> [TASK STATEMENT] From the entries below, report how many lines contain the string "will". Only the number is wanted.

* * * * * * *

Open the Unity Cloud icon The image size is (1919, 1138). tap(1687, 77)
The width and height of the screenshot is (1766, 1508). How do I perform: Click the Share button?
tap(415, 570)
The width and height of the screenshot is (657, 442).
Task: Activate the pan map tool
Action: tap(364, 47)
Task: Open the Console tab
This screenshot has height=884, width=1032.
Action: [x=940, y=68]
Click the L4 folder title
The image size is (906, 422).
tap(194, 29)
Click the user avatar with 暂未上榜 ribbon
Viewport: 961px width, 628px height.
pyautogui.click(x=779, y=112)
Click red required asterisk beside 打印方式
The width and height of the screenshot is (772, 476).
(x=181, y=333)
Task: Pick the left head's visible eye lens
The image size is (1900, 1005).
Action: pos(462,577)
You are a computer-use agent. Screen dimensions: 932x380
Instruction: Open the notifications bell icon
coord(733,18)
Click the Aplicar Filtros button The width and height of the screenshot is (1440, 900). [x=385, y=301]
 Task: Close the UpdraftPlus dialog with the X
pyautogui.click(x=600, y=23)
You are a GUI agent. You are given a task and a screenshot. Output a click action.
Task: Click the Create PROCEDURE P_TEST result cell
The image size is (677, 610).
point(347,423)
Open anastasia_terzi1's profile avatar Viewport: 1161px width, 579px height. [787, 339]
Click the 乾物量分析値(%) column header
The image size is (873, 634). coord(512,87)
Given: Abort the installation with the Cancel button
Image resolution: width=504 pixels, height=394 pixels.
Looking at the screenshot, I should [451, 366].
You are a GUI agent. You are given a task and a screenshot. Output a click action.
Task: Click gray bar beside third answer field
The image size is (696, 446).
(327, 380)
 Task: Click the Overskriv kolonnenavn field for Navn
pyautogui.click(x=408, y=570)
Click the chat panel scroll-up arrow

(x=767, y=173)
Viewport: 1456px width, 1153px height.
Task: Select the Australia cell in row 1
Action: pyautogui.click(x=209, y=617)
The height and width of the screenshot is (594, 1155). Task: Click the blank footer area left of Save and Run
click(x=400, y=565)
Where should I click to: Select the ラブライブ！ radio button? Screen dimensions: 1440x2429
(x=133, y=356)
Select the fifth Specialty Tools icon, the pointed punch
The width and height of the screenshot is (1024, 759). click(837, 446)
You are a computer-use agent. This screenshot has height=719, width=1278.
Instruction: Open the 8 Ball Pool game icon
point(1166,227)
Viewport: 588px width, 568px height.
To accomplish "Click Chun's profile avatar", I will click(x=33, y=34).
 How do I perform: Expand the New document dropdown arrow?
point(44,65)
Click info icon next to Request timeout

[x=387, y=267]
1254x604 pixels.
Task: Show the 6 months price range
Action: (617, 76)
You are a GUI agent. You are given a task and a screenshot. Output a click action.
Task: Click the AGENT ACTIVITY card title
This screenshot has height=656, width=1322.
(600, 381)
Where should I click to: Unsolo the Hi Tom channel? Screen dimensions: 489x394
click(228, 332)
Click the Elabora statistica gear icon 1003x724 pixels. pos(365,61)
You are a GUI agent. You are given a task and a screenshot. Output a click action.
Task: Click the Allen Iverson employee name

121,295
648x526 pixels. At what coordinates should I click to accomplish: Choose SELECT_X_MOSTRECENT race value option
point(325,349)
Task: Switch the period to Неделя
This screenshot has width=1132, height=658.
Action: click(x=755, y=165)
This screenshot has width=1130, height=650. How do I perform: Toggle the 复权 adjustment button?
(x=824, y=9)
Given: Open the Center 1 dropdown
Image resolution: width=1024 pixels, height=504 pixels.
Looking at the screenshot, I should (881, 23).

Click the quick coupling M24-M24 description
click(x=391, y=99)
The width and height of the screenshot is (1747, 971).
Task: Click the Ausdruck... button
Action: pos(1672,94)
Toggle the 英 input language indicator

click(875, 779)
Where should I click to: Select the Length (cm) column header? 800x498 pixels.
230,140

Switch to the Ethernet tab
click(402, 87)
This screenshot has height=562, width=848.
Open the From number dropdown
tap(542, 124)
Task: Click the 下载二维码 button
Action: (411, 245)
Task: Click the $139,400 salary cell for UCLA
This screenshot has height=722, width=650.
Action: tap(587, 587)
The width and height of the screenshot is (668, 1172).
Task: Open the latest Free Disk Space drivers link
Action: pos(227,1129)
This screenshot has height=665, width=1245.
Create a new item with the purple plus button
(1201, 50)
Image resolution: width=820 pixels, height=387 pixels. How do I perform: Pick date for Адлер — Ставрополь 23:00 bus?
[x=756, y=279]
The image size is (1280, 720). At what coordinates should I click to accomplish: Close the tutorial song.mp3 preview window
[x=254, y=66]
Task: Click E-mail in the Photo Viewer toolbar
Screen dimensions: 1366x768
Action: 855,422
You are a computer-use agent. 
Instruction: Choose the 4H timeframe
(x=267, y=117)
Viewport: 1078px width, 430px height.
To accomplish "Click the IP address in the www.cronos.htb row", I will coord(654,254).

* * * * * * *

> [ANSWER BOX] 2